BlockHow to computeEigensystem caches needed
$\mathcal{A}(\mathbf{q})$Direct (TDA doc §3)$\mathbf{k}+\mathbf{q}$
$\mathcal{B}(\mathbf{q})$Direct (§3 of this doc)$\mathbf{k}+\mathbf{q}$, $\mathbf{p}-\mathbf{q}$
$-\mathcal{B}(\mathbf{q})^\dagger$From $\mathcal{B}(\mathbf{q})$ (§4.1)no extra cache
$\mathcal{D}(\mathbf{q})$Direct (§5) or $-\mathcal{A}(-\mathbf{q})^*$ (§4.2)$\mathbf{k}-\mathbf{q}$

Total eigensystem caches: three shifts — $+\mathbf{q}$, $-\mathbf{q}$, and $\mathbf{0}$ (the HF mesh).

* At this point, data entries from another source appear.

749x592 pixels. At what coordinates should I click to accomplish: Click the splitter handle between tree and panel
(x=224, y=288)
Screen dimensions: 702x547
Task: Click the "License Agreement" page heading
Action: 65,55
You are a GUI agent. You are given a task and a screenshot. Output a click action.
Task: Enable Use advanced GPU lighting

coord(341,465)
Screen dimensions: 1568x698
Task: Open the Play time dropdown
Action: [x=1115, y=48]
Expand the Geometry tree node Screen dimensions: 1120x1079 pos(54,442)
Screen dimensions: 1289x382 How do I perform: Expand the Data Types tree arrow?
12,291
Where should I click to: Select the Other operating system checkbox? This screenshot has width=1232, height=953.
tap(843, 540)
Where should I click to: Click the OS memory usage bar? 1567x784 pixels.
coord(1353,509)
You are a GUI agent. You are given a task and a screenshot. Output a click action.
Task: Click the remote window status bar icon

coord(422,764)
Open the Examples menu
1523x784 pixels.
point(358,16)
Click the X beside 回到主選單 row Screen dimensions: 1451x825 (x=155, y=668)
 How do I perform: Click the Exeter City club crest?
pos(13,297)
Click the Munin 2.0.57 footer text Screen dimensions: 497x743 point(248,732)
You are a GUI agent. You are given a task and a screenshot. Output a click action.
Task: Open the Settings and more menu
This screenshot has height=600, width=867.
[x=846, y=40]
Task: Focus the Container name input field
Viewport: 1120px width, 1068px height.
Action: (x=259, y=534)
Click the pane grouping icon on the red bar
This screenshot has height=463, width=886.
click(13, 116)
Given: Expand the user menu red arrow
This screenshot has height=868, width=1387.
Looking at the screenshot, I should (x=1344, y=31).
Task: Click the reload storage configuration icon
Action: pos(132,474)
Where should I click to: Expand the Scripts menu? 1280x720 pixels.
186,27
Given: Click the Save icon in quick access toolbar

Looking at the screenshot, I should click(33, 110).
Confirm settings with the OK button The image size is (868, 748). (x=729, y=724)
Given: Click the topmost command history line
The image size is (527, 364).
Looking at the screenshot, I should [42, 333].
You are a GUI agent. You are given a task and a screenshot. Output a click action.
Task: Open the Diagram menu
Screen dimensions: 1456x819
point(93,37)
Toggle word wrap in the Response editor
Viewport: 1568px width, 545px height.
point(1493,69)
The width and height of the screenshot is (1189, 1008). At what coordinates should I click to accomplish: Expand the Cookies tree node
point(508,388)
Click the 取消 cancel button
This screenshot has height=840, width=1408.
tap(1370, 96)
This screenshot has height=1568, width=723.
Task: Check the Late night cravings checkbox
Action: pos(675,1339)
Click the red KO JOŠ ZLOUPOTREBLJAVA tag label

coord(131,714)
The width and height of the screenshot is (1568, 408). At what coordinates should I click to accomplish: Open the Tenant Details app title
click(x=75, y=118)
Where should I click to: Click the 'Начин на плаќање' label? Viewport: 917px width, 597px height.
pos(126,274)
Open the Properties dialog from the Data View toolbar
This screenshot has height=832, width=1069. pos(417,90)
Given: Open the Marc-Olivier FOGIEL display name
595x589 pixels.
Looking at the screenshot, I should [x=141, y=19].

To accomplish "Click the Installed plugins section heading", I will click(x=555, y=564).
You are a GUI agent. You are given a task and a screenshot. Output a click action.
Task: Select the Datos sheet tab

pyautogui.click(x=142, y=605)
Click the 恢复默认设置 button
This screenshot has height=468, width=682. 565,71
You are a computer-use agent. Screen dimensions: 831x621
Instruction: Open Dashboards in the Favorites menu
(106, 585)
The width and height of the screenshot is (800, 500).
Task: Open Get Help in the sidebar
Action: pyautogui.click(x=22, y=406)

Implementation shortcut: When $\text{unocc}(\mathbf{k}+\mathbf{q}) = \text{unocc}(\mathbf{k}-\mathbf{q})$ for all $\mathbf{k}$ (e.g., systems with inversion symmetry, or when $\mathbf{q}$ is at a high-symmetry point), the simpler relation $\mathcal{D}(\mathbf{q}) = -\mathcal{A}(-\mathbf{q})^*$ can be used. In general, both $\mathcal{A}$ and $\mathcal{D}$ must be computed independently.